Inside the box, with no apparent tie downs, was an unevenly placed row of four human skulls, or at least what looked like human skulls, all facing forward as I looked at it. The skull on the far left of the row as I faced the box was an almost pure white albeit slightly yellowed skull, one that appeared to me to be for all practical purposes, a normal human skull. The other three skulls, although of varying sizes relative to each other in expanding steps, albeit marginally so, were huge, with one, the second one from the right as I faced the box really huge. Of course, at the time I was only an eighteen year old boy yet to graduate from high school with no formal education into human skeletal remains nor experience being around any, but to me the skulls appeared undoctored and real. For years, hanging on one of the walls of the ranch house was a longhorn skull as well as scattered around on shelves a number of skulls from a variety of animals including a prairie dog, a cougar or a mountain lion, and even a skull of a rattlesnake with it's jaw wide open. As a young pre-teen boy I used to look at them, pick them up and handle them all the time, or at least on a regular basis, especially so my all time favorite, a museum quality fully assembled and mounted fox bat skeleton my stepmother bought just for me as a comparison to the flying machine of Leonardo Da Vinci. In any case I wasn't totally unfamiliar with skulls per se.' But, if they were truly genuine or not, to this day I couldn't really guarantee it, although in my gut I still feel that they were.
While standing there innocently gazing down at the skulls the next thing I knew the woman extinguished the lantern throwing the cave into total and utter darkness. Almost exactly as the light went out I heard what I presumed was the lantern crashing to the floor ensuring it couldn't be relit. Within seconds of that crash I could see the dim light of a small flashlight, possibly a pen-light, most likely being held by the woman, moving quickly through and up the tunnel. As soon as I saw the light I was right behind her. With the light of the lantern in the room above the hole casting some light I could see her scurrying up the ladder and before she had a chance to pull it up I was on it climbing to the floor of the room. No sooner than I had than she pulled the ladder up, blew out the lantern, ran through the door to the outside and her dirt bike. The thing is, just as I had removed the keys to the jeep someone had taken the keys to the bike or rendered it inoperative. Suddenly she stopped and just stood there looking at me for a few seconds then ran toward the jeep. No keys there either. When I showed her I had the keys she became my best buddy. It seems in the dark, and her plan all along, she swiped one of the skulls expecting to use the dirt bike as her get away. Now she needed me because as we both figured the two men would be out of the hole and bursting through the cabin door any second. Right or wrong, thinking the men would put me together with her as an accomplice, like the woman, I thought I should best get out of there as quick as possible as well. We both got in the jeep and with me driving we headed down the mountain as fast as we could. Off to the east the sun was just breaking the horizon casting a subdued twilight all over the desert allowing me to see just enough to drive at a fairly good speed. It also gave the men the same advantage, but as far as I knew the only mode of transportation back at the shack was the dirt bike. No sooner had I thought that than the bike was cutting across the desert right toward us. Within minutes the bike with cabana boy driving was almost on top of us.

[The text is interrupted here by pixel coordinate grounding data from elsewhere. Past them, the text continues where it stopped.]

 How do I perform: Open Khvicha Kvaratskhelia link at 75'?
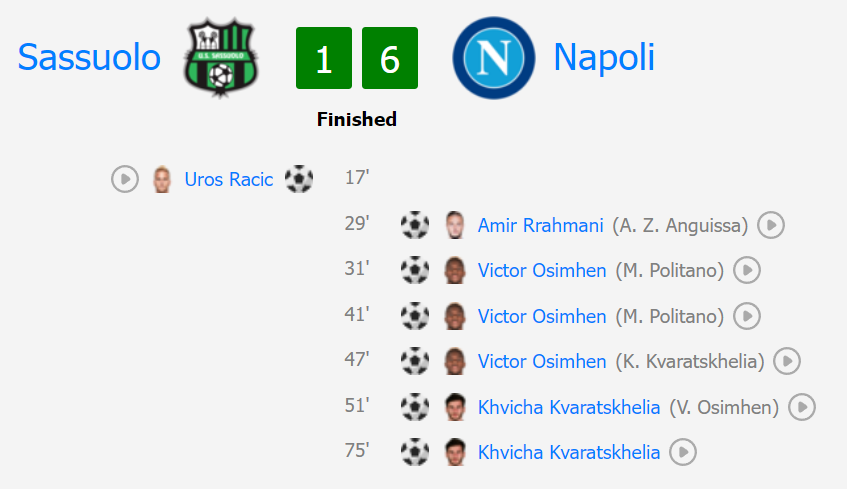coord(569,452)
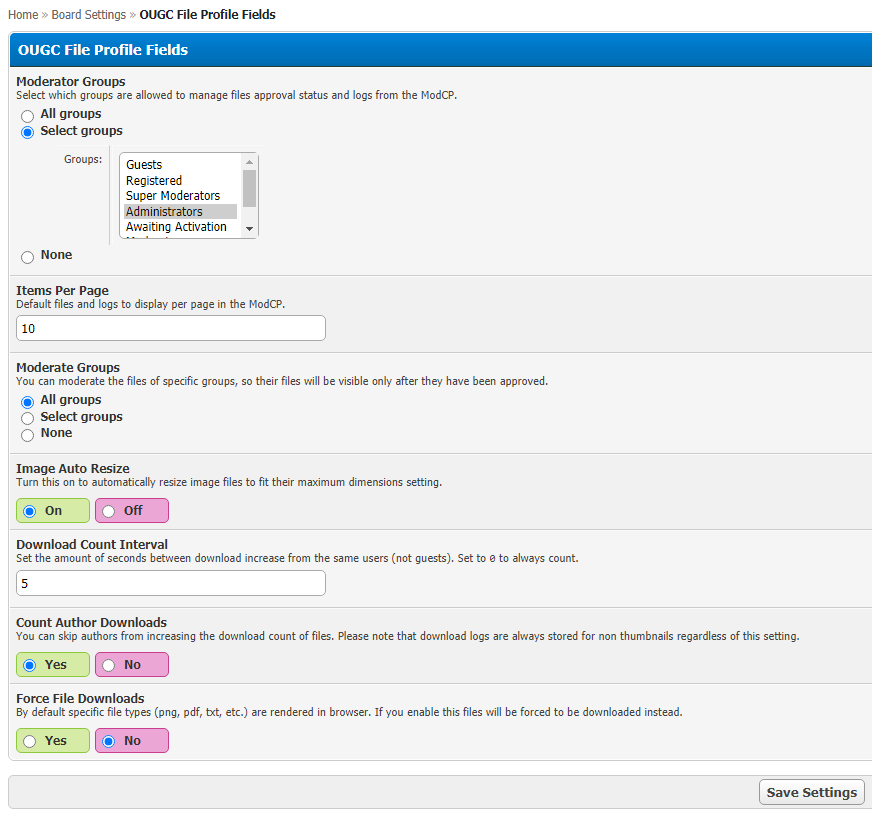The width and height of the screenshot is (872, 833).
Task: Select All groups for Moderator Groups
Action: click(28, 116)
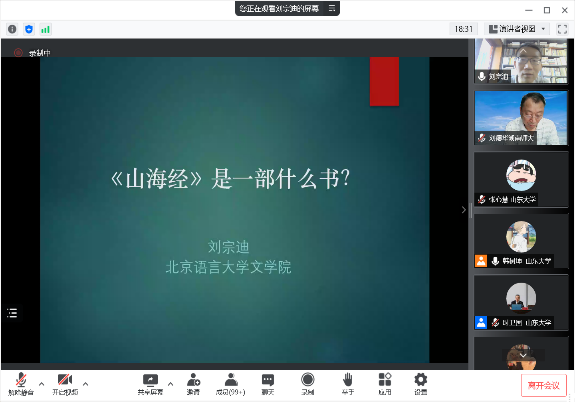Viewport: 575px width, 402px height.
Task: Check the green network signal icon
Action: 45,29
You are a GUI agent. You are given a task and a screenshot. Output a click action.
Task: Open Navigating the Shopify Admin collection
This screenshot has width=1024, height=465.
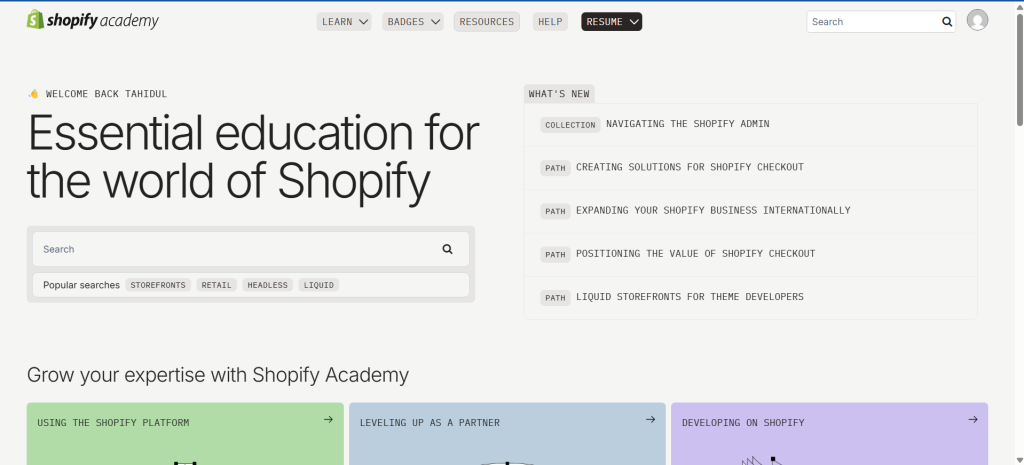click(687, 124)
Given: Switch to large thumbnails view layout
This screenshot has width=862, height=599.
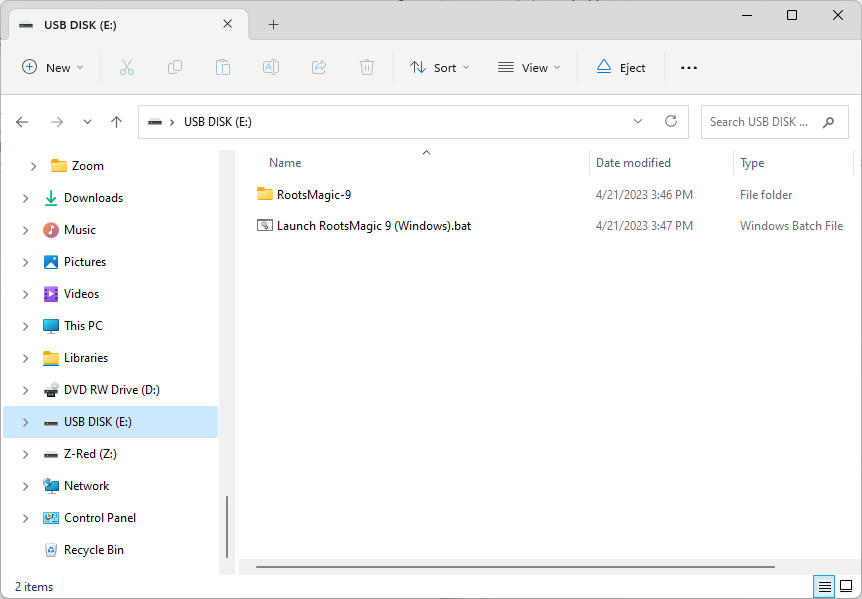Looking at the screenshot, I should 846,586.
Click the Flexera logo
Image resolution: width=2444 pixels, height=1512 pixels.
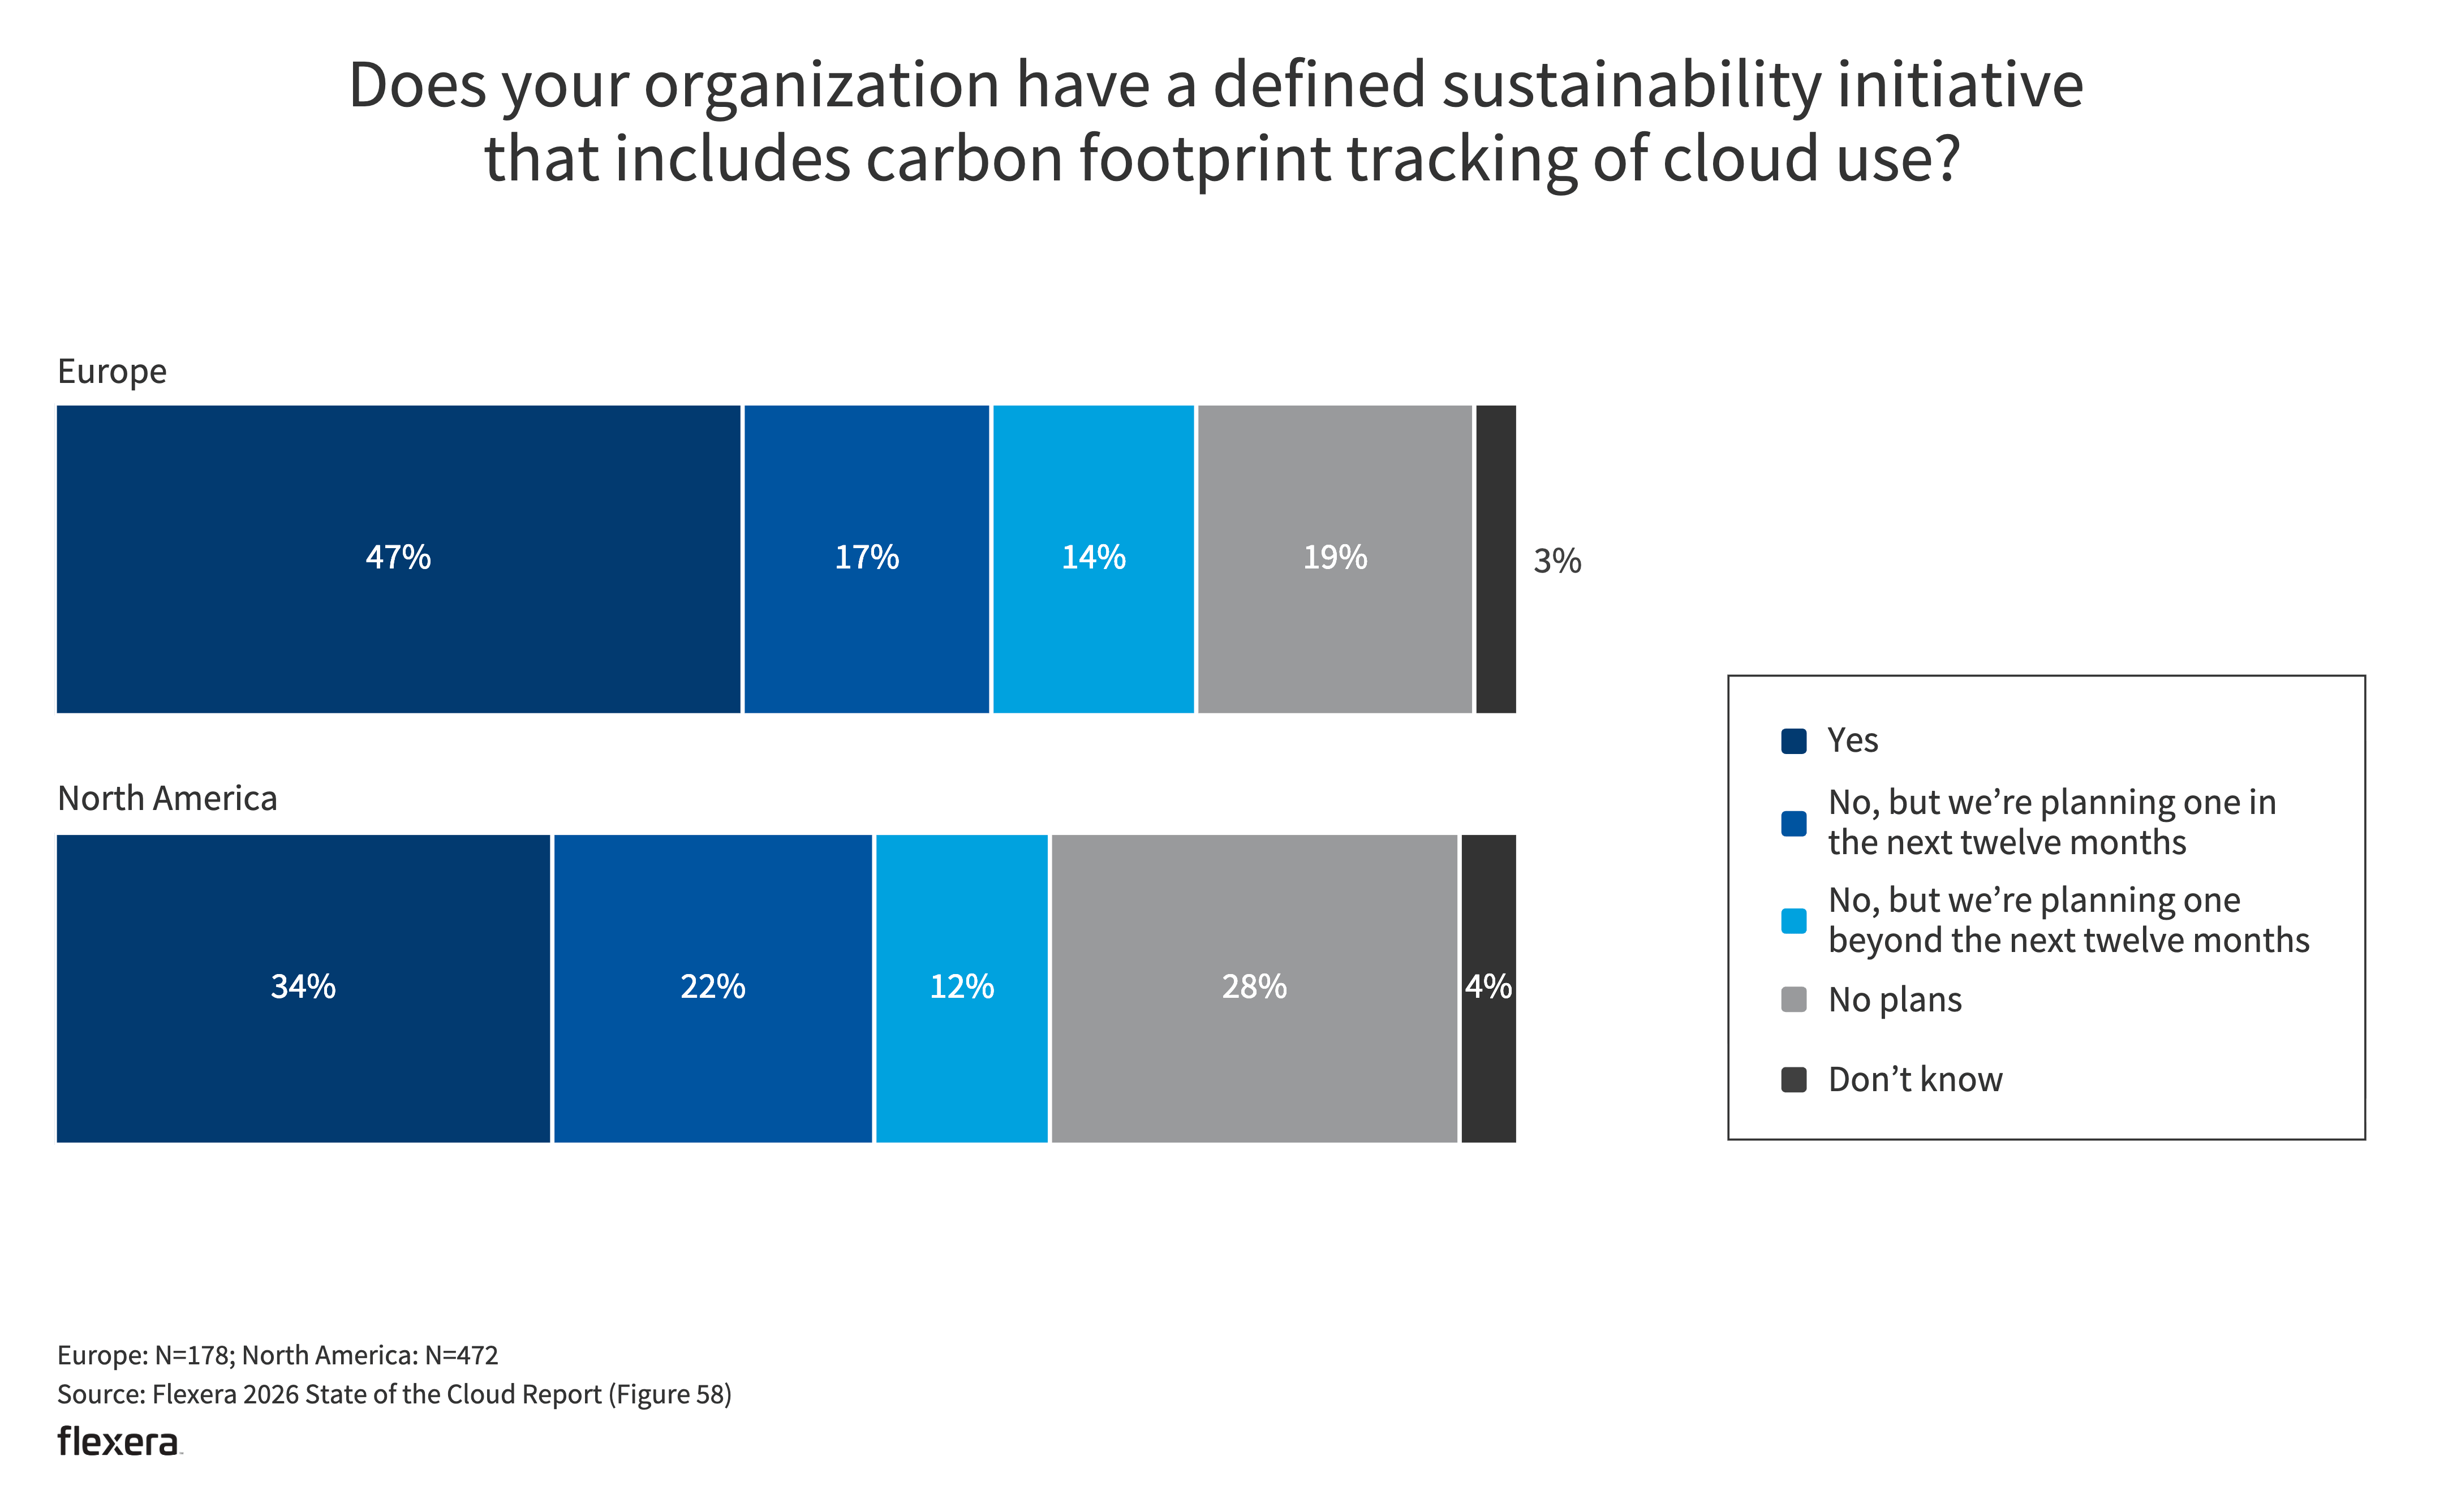point(118,1441)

I knew I would have no chance against the dirt bike cutting across the raw desert. I did however, figure the jeep should have a higher top speed on the graded road, so I decided to stick to the road and make as much dust and dirt trailing off behind me as I could. When I saw the headlight of the dirt bike in the dust right behind us I hit the brakes as hard as I could and the next thing I knew the bike was sliding along side the stopped jeep, motor still running and no rider. I shut off the jeep, took the keys as a precaution, and went looking for cabana boy. No sooner had I found him in the scrub brush than the woman was on the bike and gone. After seeing he was still alive I ran back to the jeep thinking I should get out of there as quick as I could when I all of a sudden a shot rang out. I stopped in my tracks and the cabana boy was immediately on me with a pistol in my back telling me to lay in the dirt, which I did. Soon as I laid down and he was in front of me with his back toward me heading to the jeep I quickly buried the keys in the bushes off to the side. When he got to the jeep and discovered the keys were gone he was back in a second with the gun in my face. I told him if the keys were gone that the woman must have taken them. With that he kicked dirt and rocks in my face making contact with his boot against the side of my head as I turned away as best I could.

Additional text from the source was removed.